Failover Retries
When a Data Collector job is enabled for failover, Control Hub retries the failover an infinite number of times by default. If you want the failover to stop after a given number of retries, define the maximum number of retries to perform.
- Failover Retries per Data Collector
- Maximum number of pipeline failover retries to attempt on each available Data Collector. The initial start of a pipeline instance on a Data Collector counts as the first retry attempt.
- Global Failover Retries
- Maximum number of pipeline failover retries to attempt across all available Data Collectors.
Control Hub increments the failover retry count and applies the retry limit only when the pipeline encounters an error and transitions to a Start_Error or Run_Error state. If the engine running the pipeline shuts down, failover always occurs and Control Hub does not increment the failover retry count.
Example for Failover Retries per Data Collector
Let's look at an example of how Control Hub maintains the Failover Retries per Data Collector property.
- Control Hub sends one pipeline instance to Data Collector A and another to Data Collector B.
Data Collector C and Data Collector D serve as backups.
- After some time, the pipeline on Data Collector A fails.
- Control Hub attempts to restart the failed pipeline on Data Collector C, but the failover attempt fails. Control Hub increments the failover attempt to one for Data Collector C, and then successfully restarts the failed pipeline on Data Collector D.

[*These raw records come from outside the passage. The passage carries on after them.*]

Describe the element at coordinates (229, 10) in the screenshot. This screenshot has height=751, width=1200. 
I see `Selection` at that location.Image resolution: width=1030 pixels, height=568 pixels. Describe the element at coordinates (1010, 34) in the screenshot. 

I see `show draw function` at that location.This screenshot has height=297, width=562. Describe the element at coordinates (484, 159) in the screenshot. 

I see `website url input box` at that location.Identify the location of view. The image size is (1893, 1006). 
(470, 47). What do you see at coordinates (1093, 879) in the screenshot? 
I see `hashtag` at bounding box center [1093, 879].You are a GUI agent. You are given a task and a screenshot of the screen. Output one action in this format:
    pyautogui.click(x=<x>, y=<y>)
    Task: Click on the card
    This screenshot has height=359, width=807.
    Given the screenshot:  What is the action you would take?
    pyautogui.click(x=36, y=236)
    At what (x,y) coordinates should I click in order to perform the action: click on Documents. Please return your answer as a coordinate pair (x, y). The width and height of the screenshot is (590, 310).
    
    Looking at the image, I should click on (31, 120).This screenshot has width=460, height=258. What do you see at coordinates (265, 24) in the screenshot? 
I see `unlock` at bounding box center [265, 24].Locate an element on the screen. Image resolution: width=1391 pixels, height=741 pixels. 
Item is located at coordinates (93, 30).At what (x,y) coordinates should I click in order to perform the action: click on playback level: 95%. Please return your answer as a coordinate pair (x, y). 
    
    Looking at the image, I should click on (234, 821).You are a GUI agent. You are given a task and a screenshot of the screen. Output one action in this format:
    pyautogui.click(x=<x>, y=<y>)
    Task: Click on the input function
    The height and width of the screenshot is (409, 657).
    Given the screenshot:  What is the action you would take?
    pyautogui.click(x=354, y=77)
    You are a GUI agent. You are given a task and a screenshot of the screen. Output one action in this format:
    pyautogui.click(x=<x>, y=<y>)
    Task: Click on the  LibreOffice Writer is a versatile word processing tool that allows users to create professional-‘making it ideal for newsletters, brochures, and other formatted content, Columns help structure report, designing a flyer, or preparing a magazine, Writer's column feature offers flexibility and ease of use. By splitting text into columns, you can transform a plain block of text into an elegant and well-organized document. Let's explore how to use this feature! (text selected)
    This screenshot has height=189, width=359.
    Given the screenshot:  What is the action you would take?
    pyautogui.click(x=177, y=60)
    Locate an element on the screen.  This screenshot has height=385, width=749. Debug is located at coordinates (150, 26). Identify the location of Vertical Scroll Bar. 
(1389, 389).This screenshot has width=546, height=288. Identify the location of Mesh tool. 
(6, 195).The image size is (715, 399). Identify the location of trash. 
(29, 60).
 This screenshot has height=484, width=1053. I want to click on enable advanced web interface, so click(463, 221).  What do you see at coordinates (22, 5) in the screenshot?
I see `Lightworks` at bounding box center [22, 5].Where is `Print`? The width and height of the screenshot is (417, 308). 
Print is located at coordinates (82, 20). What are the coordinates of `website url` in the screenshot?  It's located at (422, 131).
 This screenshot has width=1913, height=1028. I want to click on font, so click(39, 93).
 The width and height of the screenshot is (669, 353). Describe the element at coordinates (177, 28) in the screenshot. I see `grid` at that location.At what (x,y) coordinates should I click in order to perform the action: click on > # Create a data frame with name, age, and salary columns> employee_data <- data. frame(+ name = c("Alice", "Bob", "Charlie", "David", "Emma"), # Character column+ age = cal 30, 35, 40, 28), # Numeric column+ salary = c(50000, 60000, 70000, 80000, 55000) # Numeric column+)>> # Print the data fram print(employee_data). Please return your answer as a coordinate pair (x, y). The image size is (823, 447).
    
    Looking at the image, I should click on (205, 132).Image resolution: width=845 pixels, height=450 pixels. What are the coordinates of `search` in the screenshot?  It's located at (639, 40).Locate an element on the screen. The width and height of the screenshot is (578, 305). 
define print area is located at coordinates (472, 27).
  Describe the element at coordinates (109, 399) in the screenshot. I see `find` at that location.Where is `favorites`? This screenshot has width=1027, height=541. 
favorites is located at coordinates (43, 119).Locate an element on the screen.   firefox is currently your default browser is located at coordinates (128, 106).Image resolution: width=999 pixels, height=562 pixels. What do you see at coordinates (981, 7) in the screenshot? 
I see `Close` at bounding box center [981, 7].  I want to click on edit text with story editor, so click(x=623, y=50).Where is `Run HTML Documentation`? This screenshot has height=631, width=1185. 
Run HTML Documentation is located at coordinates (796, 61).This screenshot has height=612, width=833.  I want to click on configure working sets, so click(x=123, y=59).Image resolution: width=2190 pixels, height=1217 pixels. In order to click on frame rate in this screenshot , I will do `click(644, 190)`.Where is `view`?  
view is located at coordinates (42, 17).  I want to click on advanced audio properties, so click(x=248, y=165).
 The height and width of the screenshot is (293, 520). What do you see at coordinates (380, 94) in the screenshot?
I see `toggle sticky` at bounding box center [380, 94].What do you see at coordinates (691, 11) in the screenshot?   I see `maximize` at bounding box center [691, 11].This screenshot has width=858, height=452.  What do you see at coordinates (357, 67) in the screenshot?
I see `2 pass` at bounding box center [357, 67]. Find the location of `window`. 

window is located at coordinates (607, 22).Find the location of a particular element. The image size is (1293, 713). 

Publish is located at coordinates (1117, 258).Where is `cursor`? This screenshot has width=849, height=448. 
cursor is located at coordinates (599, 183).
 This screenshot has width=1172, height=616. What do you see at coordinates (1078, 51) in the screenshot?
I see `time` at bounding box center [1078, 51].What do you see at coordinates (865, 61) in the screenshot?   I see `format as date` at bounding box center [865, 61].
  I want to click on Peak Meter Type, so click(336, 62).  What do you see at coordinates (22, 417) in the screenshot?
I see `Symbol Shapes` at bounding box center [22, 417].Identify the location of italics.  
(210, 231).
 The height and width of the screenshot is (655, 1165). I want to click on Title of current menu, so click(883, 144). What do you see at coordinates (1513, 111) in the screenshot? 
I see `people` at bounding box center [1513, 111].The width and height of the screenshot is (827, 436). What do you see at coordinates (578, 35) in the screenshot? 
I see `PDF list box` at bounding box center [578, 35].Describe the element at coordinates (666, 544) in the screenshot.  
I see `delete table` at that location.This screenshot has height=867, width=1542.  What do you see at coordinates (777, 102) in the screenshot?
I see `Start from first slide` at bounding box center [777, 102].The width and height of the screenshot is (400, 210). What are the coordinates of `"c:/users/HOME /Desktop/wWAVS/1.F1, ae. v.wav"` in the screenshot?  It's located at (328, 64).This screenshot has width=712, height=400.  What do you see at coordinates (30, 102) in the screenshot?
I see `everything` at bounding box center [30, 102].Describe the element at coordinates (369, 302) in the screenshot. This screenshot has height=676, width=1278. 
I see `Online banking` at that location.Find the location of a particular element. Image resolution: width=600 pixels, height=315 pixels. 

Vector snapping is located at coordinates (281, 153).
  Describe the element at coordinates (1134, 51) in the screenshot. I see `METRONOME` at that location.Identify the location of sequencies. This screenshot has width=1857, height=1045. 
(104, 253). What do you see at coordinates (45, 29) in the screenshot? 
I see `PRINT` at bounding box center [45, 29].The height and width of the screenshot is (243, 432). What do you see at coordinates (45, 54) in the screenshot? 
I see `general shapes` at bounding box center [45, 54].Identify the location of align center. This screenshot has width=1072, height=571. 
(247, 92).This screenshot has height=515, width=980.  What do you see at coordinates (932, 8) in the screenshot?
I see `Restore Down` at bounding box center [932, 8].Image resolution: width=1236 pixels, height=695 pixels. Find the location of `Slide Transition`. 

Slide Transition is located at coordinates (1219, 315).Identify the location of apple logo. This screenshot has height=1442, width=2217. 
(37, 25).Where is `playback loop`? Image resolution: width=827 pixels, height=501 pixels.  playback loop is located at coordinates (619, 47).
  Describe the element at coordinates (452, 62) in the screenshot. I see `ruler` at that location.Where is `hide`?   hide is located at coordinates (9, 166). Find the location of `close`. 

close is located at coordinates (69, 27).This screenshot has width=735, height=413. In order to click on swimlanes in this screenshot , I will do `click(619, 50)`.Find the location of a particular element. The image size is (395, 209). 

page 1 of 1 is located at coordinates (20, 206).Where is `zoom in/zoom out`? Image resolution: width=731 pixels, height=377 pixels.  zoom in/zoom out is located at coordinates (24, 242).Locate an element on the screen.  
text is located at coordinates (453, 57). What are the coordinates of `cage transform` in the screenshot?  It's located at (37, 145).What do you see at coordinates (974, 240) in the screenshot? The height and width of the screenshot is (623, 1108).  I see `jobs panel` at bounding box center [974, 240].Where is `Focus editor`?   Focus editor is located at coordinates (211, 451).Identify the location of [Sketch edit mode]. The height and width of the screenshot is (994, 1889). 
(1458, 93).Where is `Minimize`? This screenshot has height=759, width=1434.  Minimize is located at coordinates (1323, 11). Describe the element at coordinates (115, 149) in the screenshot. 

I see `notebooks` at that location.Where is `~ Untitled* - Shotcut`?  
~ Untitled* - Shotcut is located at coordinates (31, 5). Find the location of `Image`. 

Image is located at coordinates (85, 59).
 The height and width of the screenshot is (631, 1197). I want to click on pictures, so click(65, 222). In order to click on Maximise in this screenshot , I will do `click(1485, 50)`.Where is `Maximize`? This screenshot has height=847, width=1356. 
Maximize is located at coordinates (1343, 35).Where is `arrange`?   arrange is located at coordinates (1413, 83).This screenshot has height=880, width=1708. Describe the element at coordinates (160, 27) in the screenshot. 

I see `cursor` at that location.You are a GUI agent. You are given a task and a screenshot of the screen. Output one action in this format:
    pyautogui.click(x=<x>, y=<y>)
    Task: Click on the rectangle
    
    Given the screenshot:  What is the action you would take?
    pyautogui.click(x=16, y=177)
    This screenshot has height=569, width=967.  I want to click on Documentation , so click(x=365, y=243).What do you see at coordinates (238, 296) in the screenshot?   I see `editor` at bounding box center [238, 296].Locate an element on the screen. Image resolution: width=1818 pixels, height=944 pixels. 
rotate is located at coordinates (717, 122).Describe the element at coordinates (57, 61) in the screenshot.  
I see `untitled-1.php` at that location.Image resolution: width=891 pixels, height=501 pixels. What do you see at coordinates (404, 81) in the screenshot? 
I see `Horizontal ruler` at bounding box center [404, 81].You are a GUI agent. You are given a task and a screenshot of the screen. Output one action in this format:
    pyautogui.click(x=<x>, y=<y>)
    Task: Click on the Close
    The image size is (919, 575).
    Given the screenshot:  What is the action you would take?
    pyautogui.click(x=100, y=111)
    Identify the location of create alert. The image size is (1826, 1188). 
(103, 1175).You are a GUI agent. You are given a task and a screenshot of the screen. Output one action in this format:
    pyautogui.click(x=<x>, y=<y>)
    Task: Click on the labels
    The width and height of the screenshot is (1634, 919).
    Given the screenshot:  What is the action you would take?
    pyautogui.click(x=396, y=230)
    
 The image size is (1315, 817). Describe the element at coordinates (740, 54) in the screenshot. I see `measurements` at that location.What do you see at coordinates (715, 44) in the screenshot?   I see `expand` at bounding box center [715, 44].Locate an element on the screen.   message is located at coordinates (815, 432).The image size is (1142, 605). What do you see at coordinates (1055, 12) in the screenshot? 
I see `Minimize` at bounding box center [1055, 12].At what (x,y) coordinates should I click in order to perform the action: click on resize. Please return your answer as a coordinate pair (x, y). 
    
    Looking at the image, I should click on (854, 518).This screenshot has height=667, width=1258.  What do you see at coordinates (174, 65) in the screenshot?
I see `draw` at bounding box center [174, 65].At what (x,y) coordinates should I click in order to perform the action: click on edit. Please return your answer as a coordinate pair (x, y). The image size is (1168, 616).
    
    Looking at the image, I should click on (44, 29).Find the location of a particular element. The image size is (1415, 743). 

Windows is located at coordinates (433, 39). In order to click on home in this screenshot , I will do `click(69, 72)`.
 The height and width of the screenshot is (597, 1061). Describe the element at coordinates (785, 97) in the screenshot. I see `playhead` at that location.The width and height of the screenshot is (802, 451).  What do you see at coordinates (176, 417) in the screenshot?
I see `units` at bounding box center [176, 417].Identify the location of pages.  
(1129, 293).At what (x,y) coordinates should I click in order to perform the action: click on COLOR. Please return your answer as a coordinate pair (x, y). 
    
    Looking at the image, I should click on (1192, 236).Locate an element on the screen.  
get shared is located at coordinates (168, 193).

- After additional time, the pipeline on Data Collector B fails.
- Control Hub attempts to restart the failed pipeline on Data Collector C, but the failover attempt fails. Control Hub increments the failover attempt to two for Data Collector C, and then successfully restarts the failed pipeline on Data Collector A.
Since Data Collector C has reached the maximum number of failover attempts, Control Hub does not attempt to restart additional pipelines for this job on Data Collector C.